I understand how frustrating it is to cope with confusing and erratic behavior.    Learning about BPD is a good start in understanding and learning why your husband reacts in a certain way.  It is great that you have started to learn about the symptoms.  What symptoms are more prominent in your husband?  What ones do you have the hardest time coping with?

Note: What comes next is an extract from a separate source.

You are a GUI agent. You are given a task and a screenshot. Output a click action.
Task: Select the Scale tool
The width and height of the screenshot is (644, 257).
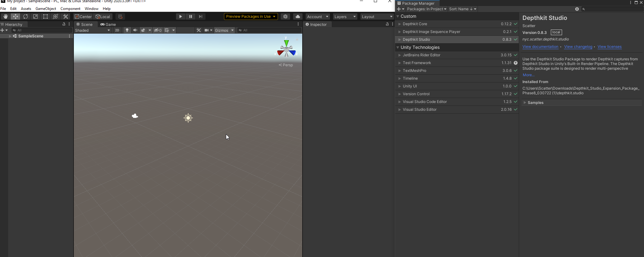[x=36, y=16]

Speaking to your husband about the disorder can be tricky.  Acceptance is very hard for many people with BPD (people with BPD). The same can be said for non-disordered people as well.  It is hard for some people to hear that there is something "wrong" with them.  I found not labeling the disorder as BPD helped when I approached my bf.  Some of his behavior was very harmful to himself and I addressed concerns with the behavior, rather than focusing on the label of BPD.  Prior to speaking to him about seeking therapy, I made sure that I learned how to effectively communicate with him. Learning communication tools truly helped discussing difficult subjects, such as therapy, with my bf. Actually the communication tools provided on this site helped me learn how to effectively communication with everyone.   Here are some  links to help get you started.  

Communication tools (SET, PUVAS, DEARMAN)

PERSPECTIVES: Telling someone that you think they have BPD

Having a set of tools and knowledge in our corner, as provided by this site, truly does help improve our relationships.  Posting here and sharing your story helps as well. You will find there are many people going through similar situations.